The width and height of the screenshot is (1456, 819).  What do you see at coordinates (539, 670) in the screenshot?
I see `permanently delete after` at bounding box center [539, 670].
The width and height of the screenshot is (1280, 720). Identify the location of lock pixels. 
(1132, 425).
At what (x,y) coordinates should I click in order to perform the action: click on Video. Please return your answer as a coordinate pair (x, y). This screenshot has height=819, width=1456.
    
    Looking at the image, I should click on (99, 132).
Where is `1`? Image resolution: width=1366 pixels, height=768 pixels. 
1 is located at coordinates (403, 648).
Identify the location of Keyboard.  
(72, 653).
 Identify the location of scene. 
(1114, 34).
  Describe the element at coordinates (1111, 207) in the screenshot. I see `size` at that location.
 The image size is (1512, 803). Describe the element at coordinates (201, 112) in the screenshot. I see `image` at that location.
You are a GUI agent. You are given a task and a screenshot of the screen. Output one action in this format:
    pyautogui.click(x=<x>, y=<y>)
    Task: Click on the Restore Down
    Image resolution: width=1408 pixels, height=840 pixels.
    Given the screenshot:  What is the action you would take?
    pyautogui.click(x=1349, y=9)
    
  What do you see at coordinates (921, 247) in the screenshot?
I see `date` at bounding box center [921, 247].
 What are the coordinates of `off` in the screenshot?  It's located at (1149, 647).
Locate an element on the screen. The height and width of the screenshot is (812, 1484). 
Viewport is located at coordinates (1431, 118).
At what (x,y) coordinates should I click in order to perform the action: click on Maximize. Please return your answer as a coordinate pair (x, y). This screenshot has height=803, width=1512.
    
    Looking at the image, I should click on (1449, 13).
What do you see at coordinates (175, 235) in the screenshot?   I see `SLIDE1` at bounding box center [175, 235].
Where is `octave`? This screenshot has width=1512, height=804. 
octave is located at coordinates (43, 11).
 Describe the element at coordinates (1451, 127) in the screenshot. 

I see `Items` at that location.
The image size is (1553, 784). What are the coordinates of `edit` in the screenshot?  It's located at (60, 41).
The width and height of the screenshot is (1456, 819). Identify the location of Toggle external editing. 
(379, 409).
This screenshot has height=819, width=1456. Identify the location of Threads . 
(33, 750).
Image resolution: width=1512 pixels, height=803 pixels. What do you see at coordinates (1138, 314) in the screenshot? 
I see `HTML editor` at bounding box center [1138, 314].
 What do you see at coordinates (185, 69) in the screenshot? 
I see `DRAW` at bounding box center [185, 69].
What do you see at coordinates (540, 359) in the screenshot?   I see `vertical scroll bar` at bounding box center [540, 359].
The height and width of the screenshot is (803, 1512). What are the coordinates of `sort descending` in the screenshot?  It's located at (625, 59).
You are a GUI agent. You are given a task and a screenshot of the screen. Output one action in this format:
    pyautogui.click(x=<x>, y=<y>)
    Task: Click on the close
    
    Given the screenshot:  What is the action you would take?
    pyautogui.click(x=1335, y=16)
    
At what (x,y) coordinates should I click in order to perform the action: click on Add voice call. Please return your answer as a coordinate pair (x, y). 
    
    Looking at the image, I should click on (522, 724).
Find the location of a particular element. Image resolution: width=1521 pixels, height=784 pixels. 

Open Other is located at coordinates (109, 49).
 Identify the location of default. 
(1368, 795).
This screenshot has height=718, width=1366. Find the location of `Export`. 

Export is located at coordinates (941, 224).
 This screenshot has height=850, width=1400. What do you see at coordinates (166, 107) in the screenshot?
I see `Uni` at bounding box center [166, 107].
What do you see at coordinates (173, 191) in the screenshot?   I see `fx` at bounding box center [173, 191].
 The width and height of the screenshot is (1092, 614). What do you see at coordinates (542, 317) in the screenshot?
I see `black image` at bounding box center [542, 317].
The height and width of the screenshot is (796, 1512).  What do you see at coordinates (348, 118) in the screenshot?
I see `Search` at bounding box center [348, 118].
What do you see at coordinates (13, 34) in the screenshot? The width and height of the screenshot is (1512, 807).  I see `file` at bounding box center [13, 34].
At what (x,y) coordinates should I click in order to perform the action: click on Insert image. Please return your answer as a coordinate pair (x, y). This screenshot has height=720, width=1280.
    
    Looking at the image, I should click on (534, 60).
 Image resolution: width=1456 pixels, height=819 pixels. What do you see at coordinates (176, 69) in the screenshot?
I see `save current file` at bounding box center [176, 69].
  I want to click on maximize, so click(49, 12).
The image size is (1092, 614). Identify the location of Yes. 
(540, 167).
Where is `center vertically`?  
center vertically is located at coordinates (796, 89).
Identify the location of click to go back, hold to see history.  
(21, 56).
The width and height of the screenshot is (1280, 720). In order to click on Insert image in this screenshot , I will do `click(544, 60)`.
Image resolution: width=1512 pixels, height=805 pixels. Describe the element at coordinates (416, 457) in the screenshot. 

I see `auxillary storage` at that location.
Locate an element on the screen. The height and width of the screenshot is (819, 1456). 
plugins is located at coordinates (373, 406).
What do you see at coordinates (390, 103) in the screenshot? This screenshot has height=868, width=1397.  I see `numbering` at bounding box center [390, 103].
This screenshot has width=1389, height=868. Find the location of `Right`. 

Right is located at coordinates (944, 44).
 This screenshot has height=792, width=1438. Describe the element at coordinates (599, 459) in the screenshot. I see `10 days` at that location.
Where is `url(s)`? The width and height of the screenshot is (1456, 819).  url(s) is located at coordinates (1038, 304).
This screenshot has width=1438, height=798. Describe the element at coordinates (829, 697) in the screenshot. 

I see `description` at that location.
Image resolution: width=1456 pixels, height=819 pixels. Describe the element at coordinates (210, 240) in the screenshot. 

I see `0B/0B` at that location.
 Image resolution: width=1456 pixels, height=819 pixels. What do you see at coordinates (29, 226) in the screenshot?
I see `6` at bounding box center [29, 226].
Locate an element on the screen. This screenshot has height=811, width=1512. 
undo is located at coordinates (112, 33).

:: Stated task ::
Recast all of the rows above as a numbered list, leaving out any blank lines.

:: Exercise response ::
1. The width and height of the screenshot is (1456, 819).  What do you see at coordinates (539, 670) in the screenshot?
2. I see `permanently delete after` at bounding box center [539, 670].
3. The width and height of the screenshot is (1280, 720). Identify the location of lock pixels. 
4. (1132, 425).
5. At what (x,y) coordinates should I click in order to perform the action: click on Video. Please return your answer as a coordinate pair (x, y). This screenshot has height=819, width=1456.
6.     Looking at the image, I should click on (99, 132).
7. Where is `1`? Image resolution: width=1366 pixels, height=768 pixels. 
8. 1 is located at coordinates (403, 648).
9. Identify the location of Keyboard.  
10. (72, 653).
11.  Identify the location of scene. 
12. (1114, 34).
13.   Describe the element at coordinates (1111, 207) in the screenshot. I see `size` at that location.
14.  The image size is (1512, 803). Describe the element at coordinates (201, 112) in the screenshot. I see `image` at that location.
15. You are a GUI agent. You are given a task and a screenshot of the screen. Output one action in this format:
16.     pyautogui.click(x=<x>, y=<y>)
17.     Task: Click on the Restore Down
18.     Image resolution: width=1408 pixels, height=840 pixels.
19.     Given the screenshot:  What is the action you would take?
20.     pyautogui.click(x=1349, y=9)
21.   What do you see at coordinates (921, 247) in the screenshot?
22. I see `date` at bounding box center [921, 247].
23.  What are the coordinates of `off` in the screenshot?  It's located at (1149, 647).
24. Locate an element on the screen. The height and width of the screenshot is (812, 1484). 
25. Viewport is located at coordinates (1431, 118).
26. At what (x,y) coordinates should I click in order to perform the action: click on Maximize. Please return your answer as a coordinate pair (x, y). This screenshot has height=803, width=1512.
27.     Looking at the image, I should click on (1449, 13).
28. What do you see at coordinates (175, 235) in the screenshot?   I see `SLIDE1` at bounding box center [175, 235].
29. Where is `octave`? This screenshot has width=1512, height=804. 
30. octave is located at coordinates (43, 11).
31.  Describe the element at coordinates (1451, 127) in the screenshot. 
32. I see `Items` at that location.
33. The image size is (1553, 784). What are the coordinates of `edit` in the screenshot?  It's located at (60, 41).
34. The width and height of the screenshot is (1456, 819). Identify the location of Toggle external editing. 
35. (379, 409).
36. This screenshot has height=819, width=1456. Identify the location of Threads . 
37. (33, 750).
38. Image resolution: width=1512 pixels, height=803 pixels. What do you see at coordinates (1138, 314) in the screenshot? 
39. I see `HTML editor` at bounding box center [1138, 314].
40.  What do you see at coordinates (185, 69) in the screenshot? 
41. I see `DRAW` at bounding box center [185, 69].
42. What do you see at coordinates (540, 359) in the screenshot?   I see `vertical scroll bar` at bounding box center [540, 359].
43. The height and width of the screenshot is (803, 1512). What are the coordinates of `sort descending` in the screenshot?  It's located at (625, 59).
44. You are a GUI agent. You are given a task and a screenshot of the screen. Output one action in this format:
45.     pyautogui.click(x=<x>, y=<y>)
46.     Task: Click on the close
47.     Given the screenshot:  What is the action you would take?
48.     pyautogui.click(x=1335, y=16)
49. At what (x,y) coordinates should I click in order to perform the action: click on Add voice call. Please return your answer as a coordinate pair (x, y). 
50.     Looking at the image, I should click on (522, 724).
51. Find the location of a particular element. Image resolution: width=1521 pixels, height=784 pixels. 
52. Open Other is located at coordinates (109, 49).
53.  Identify the location of default. 
54. (1368, 795).
55. This screenshot has height=718, width=1366. Find the location of `Export`. 
56. Export is located at coordinates (941, 224).
57.  This screenshot has height=850, width=1400. What do you see at coordinates (166, 107) in the screenshot?
58. I see `Uni` at bounding box center [166, 107].
59. What do you see at coordinates (173, 191) in the screenshot?   I see `fx` at bounding box center [173, 191].
60.  The width and height of the screenshot is (1092, 614). What do you see at coordinates (542, 317) in the screenshot?
61. I see `black image` at bounding box center [542, 317].
62. The height and width of the screenshot is (796, 1512).  What do you see at coordinates (348, 118) in the screenshot?
63. I see `Search` at bounding box center [348, 118].
64. What do you see at coordinates (13, 34) in the screenshot? The width and height of the screenshot is (1512, 807).  I see `file` at bounding box center [13, 34].
65. At what (x,y) coordinates should I click in order to perform the action: click on Insert image. Please return your answer as a coordinate pair (x, y). This screenshot has height=720, width=1280.
66.     Looking at the image, I should click on (534, 60).
67.  Image resolution: width=1456 pixels, height=819 pixels. What do you see at coordinates (176, 69) in the screenshot?
68. I see `save current file` at bounding box center [176, 69].
69.   I want to click on maximize, so click(49, 12).
70. The image size is (1092, 614). Identify the location of Yes. 
71. (540, 167).
72. Where is `center vertically`?  
73. center vertically is located at coordinates (796, 89).
74. Identify the location of click to go back, hold to see history.  
75. (21, 56).
76. The width and height of the screenshot is (1280, 720). In order to click on Insert image in this screenshot , I will do `click(544, 60)`.
77. Image resolution: width=1512 pixels, height=805 pixels. Describe the element at coordinates (416, 457) in the screenshot. 
78. I see `auxillary storage` at that location.
79. Locate an element on the screen. The height and width of the screenshot is (819, 1456). 
80. plugins is located at coordinates (373, 406).
81. What do you see at coordinates (390, 103) in the screenshot? This screenshot has height=868, width=1397.  I see `numbering` at bounding box center [390, 103].
82. This screenshot has width=1389, height=868. Find the location of `Right`. 
83. Right is located at coordinates (944, 44).
84.  This screenshot has height=792, width=1438. Describe the element at coordinates (599, 459) in the screenshot. I see `10 days` at that location.
85. Where is `url(s)`? The width and height of the screenshot is (1456, 819).  url(s) is located at coordinates (1038, 304).
86. This screenshot has width=1438, height=798. Describe the element at coordinates (829, 697) in the screenshot. 
87. I see `description` at that location.
88. Image resolution: width=1456 pixels, height=819 pixels. Describe the element at coordinates (210, 240) in the screenshot. 
89. I see `0B/0B` at that location.
90.  Image resolution: width=1456 pixels, height=819 pixels. What do you see at coordinates (29, 226) in the screenshot?
91. I see `6` at bounding box center [29, 226].
92. Locate an element on the screen. This screenshot has height=811, width=1512. 
93. undo is located at coordinates (112, 33).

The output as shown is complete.